SouthState (SSB) Q3 2024 earnings summary
Event summary combining transcript, slides, and related documents.
Q3 2024 earnings summary
18 Jan, 2026Executive summary
Reported GAAP net income of $143.2 million and diluted EPS of $1.86 for Q3 2024, with adjusted net income of $145.7 million and adjusted EPS of $1.90; net income rose 15.3% year-over-year.
Achieved broad-based growth in loans, deposits, revenue, and EPS, maintaining stable asset quality and controlled expenses despite hurricane-related disruptions.
Tangible book value per share increased 7% sequentially to $51.26; book value per share was $77.42.
The merger with Independent Bank Group (IBTX) is progressing as planned, with shareholder approval received and regulatory approval pending; expected to close in Q1 2025 and add $18.6 billion in assets.
Business continuity was maintained during widespread power outages, and employee support was provided through the Sunshine Fund.
Financial highlights
Net interest income for Q3 2024 was $351.5 million; core net interest income (excluding loan accretion) was $349 million; net interest margin (tax equivalent) was 3.40%, with deposit cost at 1.90%.
Loans grew by $314 million (4% annualized), led by single-family residential and C&I segments; total deposits grew by $540 million (6% annualized).
Noninterest income was $75 million, representing 0.65% of average assets, with mixed performance across business lines.
Provision for credit losses saw a net release of $7 million, driven by strong asset quality and economic data; net charge-offs remained low at $6 million (7 bps annualized).
Efficiency ratio was 57%, with adjusted efficiency ratio at 56%.
Outlook and guidance
NIM expected to expand by 4-5 bps in Q4, with further improvement anticipated in 2025, especially post-merger; for every Fed rate cut, NIM is projected to improve by 3-5 bps.
The IBTX merger is expected to deliver 16.5–27.3% EPS accretion in 2025, with strong capital ratios and efficiency improvements; pro forma CET1 ratio projected at 10.4%.
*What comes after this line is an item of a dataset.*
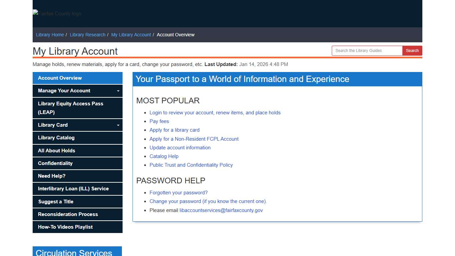Open the Confidentiality page
The width and height of the screenshot is (455, 256).
pos(55,163)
Non-interest income to average assets expected at the high end of 50-55 bps post-merger; NIE for Q4 forecasted at $245-$250 million.
Mid-single-digit loan growth guidance maintained for 2024, with potential acceleration as the yield curve normalizes.
Management is monitoring the impact of regulatory changes, including OCC merger policy and CFPB open banking rule.